- Te maken opdrachten:
**A)** Zet de alinea uit het artikel over vleesproductie die begint met „En niet duurzaam bovendien” om in een korte opsomming met de belangrijkste feiten.
**B)** Herhaal letterlijk het deel van het artikel over vleesproductie dat opent met de woorden "Het vlees wordt" en sluit met "van de vleesproductie.".

- Paginafragment:
╭──

Het vlees is sterker dan de geest
De productie van vlees is weinig duurzaam.
Overstappen op plantaardig eiwit is veel
beter, denken onderzoekers. De vraag is
alleen hoe je de mensheid zo ver krijgt.
(Ben van Raaij in Volkskrant Voeding, oktober
2004).
Het vlees wordt duur betaald. Om één
kilo dierlijk eiwit te produceren, is zes
kilo plantaardig eiwit nodig, in de vorm
van maïs, graan of ander veevoer. Plus
een hoop water: vijftien kuub voor een kilo
rundvlees, tegen 0,4 tot drie kuub voor
graan. De omzetting van plantaardig in dierlijk
eiwit is kortom weinig efficiënt.
En niet duurzaam bovendien. Nu al gebruiken
we 75 procent van het beschikbare zoetwater,
35 procent van land en 20 procent van alle
energie voor de voedselproductie, en veel
daarvan komt op het conto van de vleesproductie.
De milieugevolgen zijn desastreus: ontbossing
en verlies aan biodiversiteit, vervuiling
door bestrijdingsmiddelen, vermesting en
verdroging.

╰──

- Getoond materiaal:
╭──

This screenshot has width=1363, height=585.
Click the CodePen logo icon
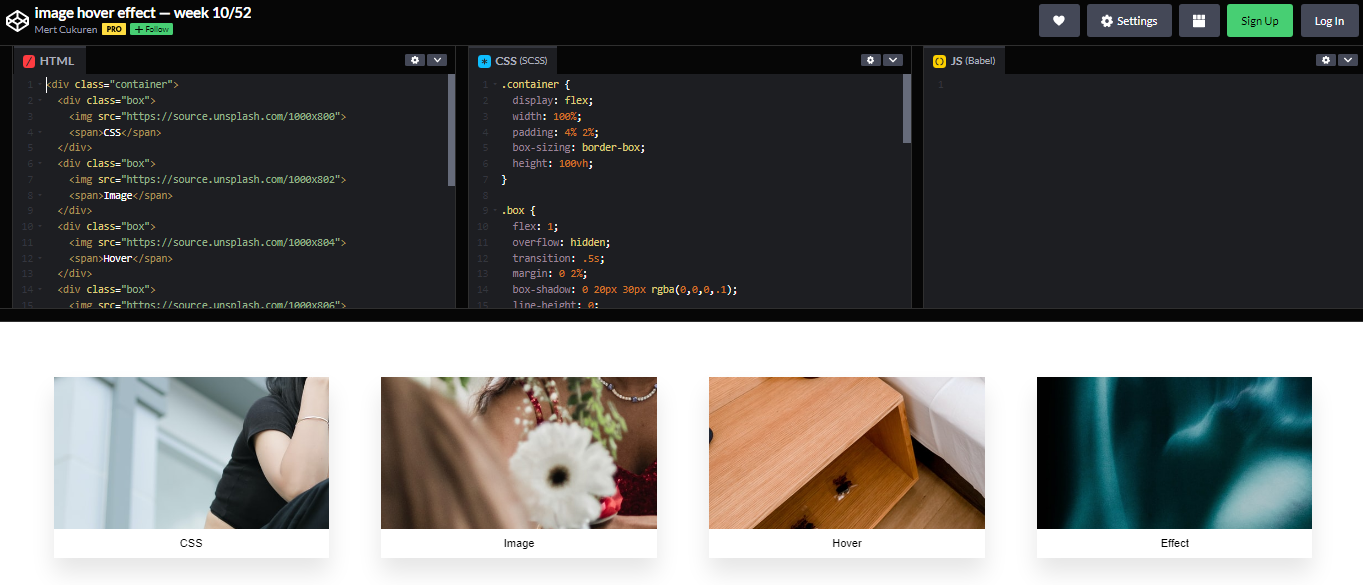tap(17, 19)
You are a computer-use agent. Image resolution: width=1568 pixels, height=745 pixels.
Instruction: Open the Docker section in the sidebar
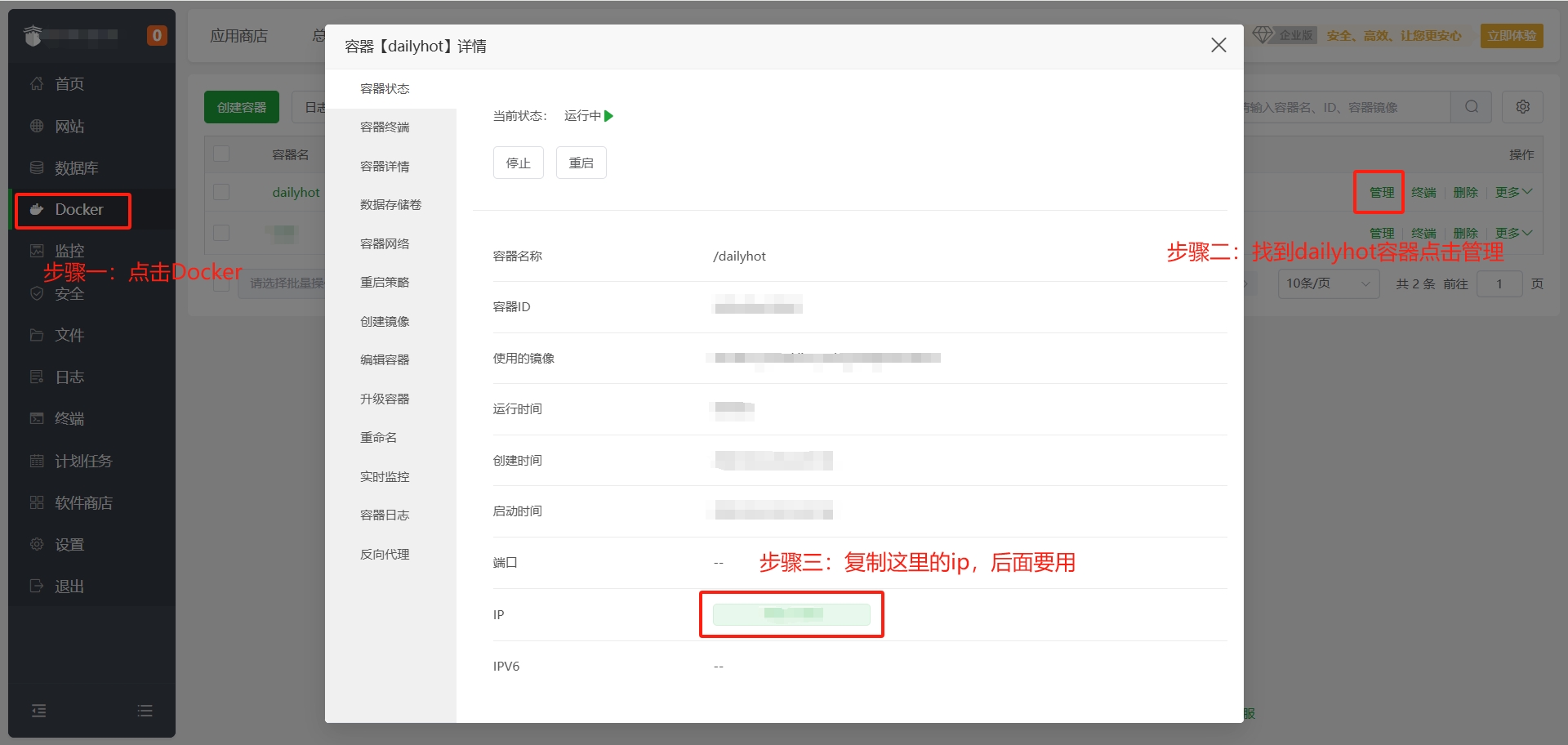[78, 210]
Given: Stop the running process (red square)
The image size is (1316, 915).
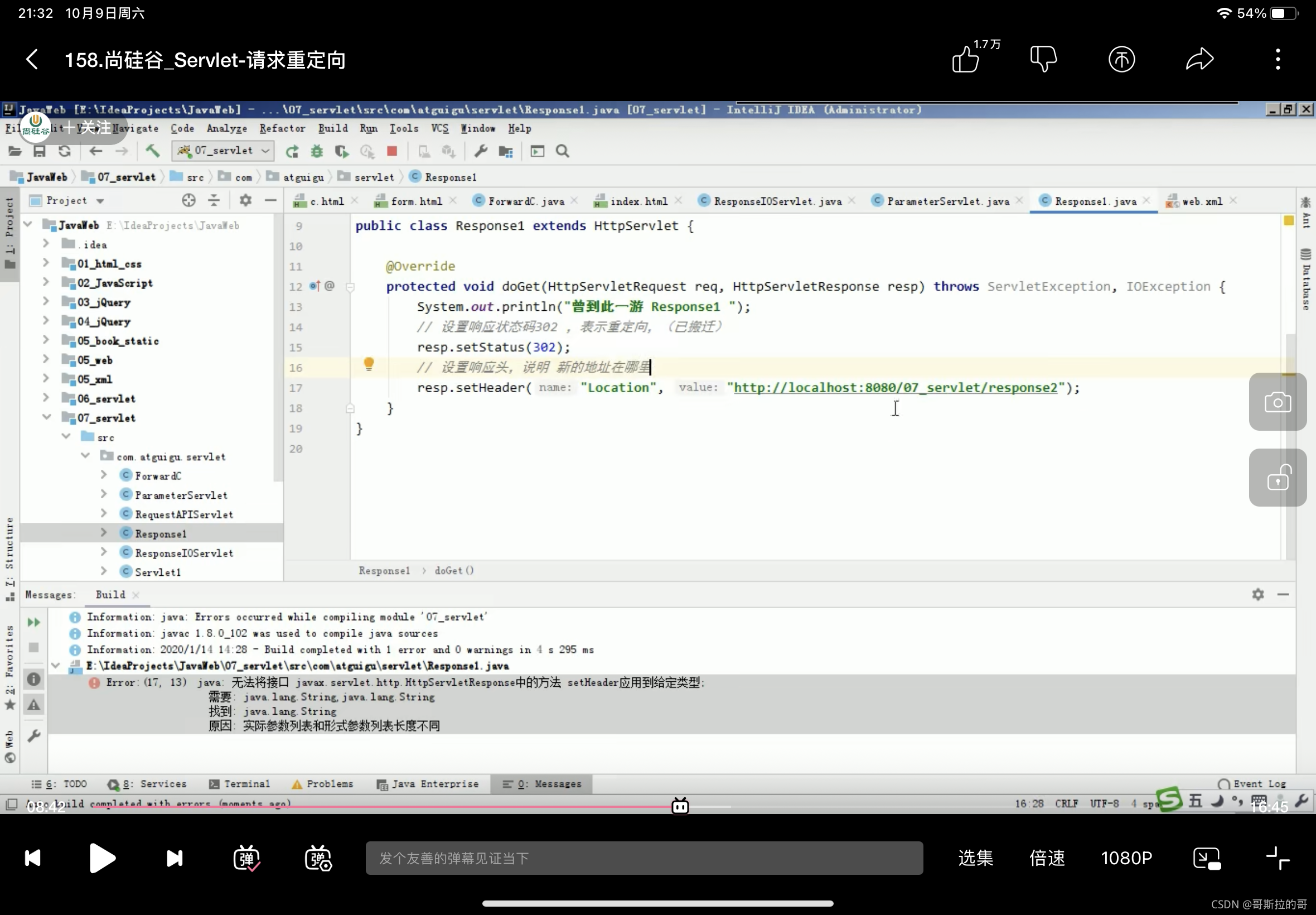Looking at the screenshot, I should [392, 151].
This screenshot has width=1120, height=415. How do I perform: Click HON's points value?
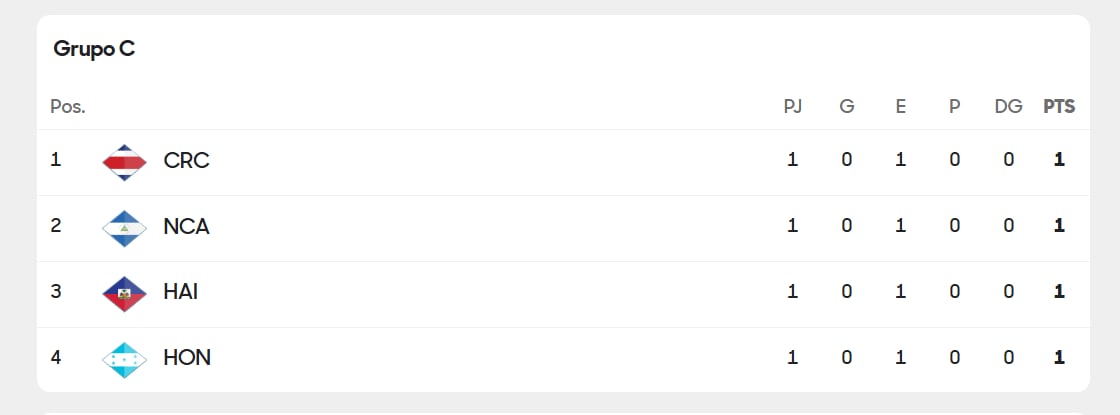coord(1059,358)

╰──

- Antwoorden op volgorde:
**A)**
- Vleesproductie is niet duurzaam.
- Voor voedselproductie gebruiken we nu al 75 procent van het beschikbare zoetwater, 35 procent van het land en 20 procent van alle energie.
- Een groot deel daarvan komt op het conto van de vleesproductie.
- De milieugevolgen zijn desastreus: ontbossing, verlies aan biodiversiteit, vervuiling door bestrijdingsmiddelen, vermesting en verdroging.

**B)**
Het vlees wordt duur betaald. Om één
kilo dierlijk eiwit te produceren, is zes
kilo plantaardig eiwit nodig, in de vorm
van maïs, graan of ander veevoer. Plus
een hoop water: vijftien kuub voor een kilo
rundvlees, tegen 0,4 tot drie kuub voor
graan. De omzetting van plantaardig in dierlijk
eiwit is kortom weinig efficiënt.
En niet duurzaam bovendien. Nu al gebruiken
we 75 procent van het beschikbare zoetwater,
35 procent van land en 20 procent van alle
energie voor de voedselproductie, en veel
daarvan komt op het conto van de vleesproductie.